>>>>

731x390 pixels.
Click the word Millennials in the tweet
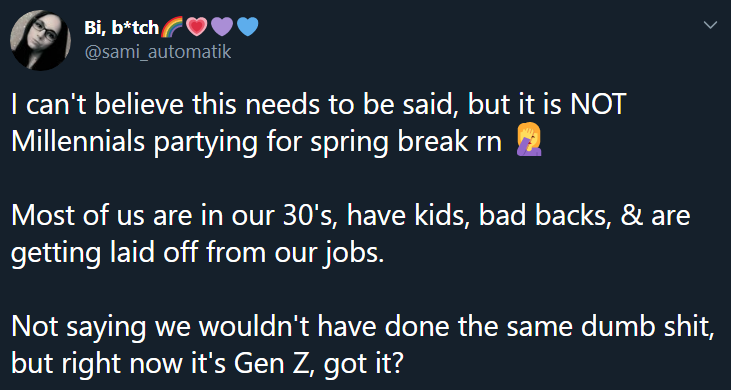tap(78, 142)
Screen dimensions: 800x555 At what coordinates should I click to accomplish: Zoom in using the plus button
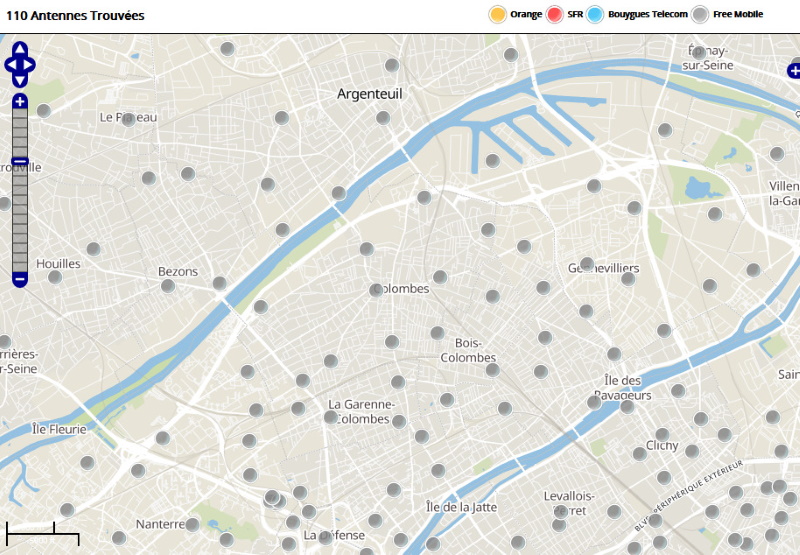coord(20,101)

<<<<

_GOAL_:
List each line from the entries above that contains the string "coordinates". Matches are case-sensitive.

_RESPONSE TO THIS EXERCISE_:
Screen dimensions: 800x555 At what coordinates should I click to accomplish: Zoom in using the plus button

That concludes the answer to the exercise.